Data Science Solutions in Human Resources:  HR departments use Data Science to hire the best talent, manage employee data, and predict employee performance. The data scientist working in HR will primarily use employee data collected from different sources. This data could be structured or unstructured depending on how it’s collected. The most common source is an HR database such as Workday. The data scientist’s first task is to process the data and clean it. This is necessary for insights from the data. The data scientist might use methods like  machine learning  to predict the employee’s performance. This can be done by training the algorithm on historical employee data and the features it contains. For example, the data scientist might build a model that predicts employee performance using historical data. 

Data Science in Logistics and Warehousing:  Logistics and operations departments  use Data Science to manage supply chains and predict demand. The data scientist working in logistics and warehousing will primarily use data about customer orders, inventory, and product prices.
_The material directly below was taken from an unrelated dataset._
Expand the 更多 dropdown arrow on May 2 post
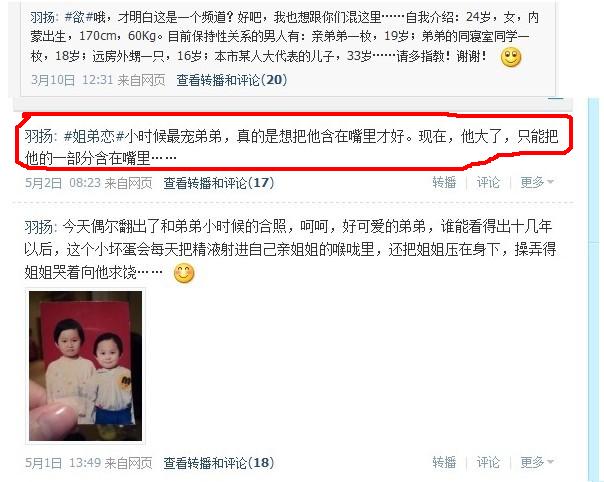Viewport: 604px width, 482px height. click(550, 182)
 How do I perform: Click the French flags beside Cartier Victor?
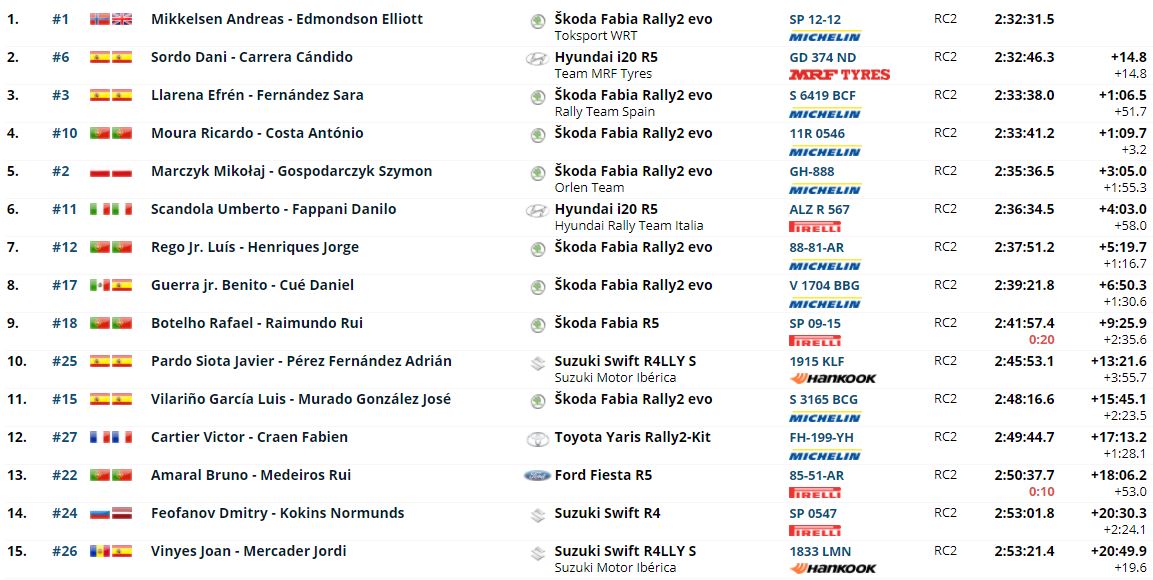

The data scientist will use data from sensors and IoT devices deployed in the supply chain to track the product’s journey. The data scientist might use methods like machine learning to predict demand.  

Data Science Solutions in Customer Service:  Customer service departments use Data Science to answer customer queries, manage tickets, and improve the end-to-end customer experience. The data scientist working in customer service will primarily use data about customer tickets, customers, and the support team. The most common source is the ticket management system. In this case, the data scientist might use methods like machine learning to predict when the customer will stop engaging with the brand. This can be done by training the algorithm on historical customer data. For example, using historical data, the data scientist might build a model that predicts when a customer will stop engaging with the brand.

Big Data with Data Science Solutions Use Cases

While Data Science solutions can be used to get insights into behaviors and processes, big data analytics indicates the convergence of several cutting-edge technologies working together to help enterprise organizations extract better value from the data that they have.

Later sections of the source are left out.